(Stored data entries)
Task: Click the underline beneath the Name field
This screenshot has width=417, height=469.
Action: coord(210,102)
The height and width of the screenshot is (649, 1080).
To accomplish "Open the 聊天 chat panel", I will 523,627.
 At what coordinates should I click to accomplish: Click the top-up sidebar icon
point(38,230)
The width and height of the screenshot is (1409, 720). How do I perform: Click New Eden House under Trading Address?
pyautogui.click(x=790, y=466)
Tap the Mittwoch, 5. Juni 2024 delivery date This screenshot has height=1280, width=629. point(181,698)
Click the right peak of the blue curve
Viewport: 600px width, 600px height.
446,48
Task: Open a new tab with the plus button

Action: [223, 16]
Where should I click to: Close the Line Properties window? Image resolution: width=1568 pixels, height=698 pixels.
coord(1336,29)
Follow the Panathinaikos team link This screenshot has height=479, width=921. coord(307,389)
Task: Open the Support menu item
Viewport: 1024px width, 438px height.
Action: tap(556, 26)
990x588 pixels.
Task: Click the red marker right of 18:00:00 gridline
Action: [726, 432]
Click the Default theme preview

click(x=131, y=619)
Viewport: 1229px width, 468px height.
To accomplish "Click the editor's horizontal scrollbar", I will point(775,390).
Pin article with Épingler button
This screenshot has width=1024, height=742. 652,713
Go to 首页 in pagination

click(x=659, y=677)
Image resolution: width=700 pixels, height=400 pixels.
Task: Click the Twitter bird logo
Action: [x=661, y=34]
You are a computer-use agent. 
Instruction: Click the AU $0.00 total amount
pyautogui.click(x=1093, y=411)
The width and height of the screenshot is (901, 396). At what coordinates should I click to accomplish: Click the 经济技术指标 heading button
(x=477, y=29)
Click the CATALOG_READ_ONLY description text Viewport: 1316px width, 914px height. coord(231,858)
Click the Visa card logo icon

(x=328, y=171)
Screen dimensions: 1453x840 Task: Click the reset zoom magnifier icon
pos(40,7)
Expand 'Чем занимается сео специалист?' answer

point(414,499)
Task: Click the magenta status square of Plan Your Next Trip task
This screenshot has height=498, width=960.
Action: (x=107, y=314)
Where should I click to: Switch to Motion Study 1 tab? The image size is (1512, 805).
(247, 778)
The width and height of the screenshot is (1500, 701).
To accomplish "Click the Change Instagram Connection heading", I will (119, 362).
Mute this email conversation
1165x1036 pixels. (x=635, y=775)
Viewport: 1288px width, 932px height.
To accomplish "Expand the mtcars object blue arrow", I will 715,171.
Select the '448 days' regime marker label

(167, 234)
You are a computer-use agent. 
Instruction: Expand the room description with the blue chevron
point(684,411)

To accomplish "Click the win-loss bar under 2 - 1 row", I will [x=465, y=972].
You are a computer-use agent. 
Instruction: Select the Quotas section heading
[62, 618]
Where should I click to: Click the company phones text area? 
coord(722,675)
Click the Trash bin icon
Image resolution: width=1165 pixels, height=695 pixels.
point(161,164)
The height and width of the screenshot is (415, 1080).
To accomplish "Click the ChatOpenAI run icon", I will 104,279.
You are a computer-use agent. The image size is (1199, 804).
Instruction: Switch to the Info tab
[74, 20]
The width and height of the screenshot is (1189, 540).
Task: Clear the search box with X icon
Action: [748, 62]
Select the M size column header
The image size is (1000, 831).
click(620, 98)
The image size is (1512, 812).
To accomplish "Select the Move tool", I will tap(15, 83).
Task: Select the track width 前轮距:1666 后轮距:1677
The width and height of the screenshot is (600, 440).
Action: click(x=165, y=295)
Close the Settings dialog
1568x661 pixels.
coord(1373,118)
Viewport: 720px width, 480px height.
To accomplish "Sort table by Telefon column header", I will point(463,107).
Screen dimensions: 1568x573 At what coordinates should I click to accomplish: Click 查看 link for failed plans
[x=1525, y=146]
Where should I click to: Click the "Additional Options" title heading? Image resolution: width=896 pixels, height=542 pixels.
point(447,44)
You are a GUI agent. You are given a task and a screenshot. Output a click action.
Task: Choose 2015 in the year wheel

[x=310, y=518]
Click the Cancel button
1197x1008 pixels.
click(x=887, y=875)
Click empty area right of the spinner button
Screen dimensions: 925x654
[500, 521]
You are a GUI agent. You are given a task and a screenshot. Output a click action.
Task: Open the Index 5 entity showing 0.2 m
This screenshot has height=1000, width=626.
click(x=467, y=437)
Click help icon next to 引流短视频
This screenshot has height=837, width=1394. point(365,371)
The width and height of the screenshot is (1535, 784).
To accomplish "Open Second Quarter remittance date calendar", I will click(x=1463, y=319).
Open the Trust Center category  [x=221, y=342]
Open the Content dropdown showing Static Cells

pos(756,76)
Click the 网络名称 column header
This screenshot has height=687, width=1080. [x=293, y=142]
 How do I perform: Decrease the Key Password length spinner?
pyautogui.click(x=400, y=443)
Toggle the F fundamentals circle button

HOW TO COMPLETE THIS TASK ▸ All that is wanted is a faithful reproduction of the line above with "Select the M size column header", the line with "Close the Settings dialog", and every line in between.

TASK RESPONSE ▸
Select the M size column header
The image size is (1000, 831).
click(620, 98)
The image size is (1512, 812).
To accomplish "Select the Move tool", I will tap(15, 83).
Task: Select the track width 前轮距:1666 后轮距:1677
The width and height of the screenshot is (600, 440).
Action: click(x=165, y=295)
Close the Settings dialog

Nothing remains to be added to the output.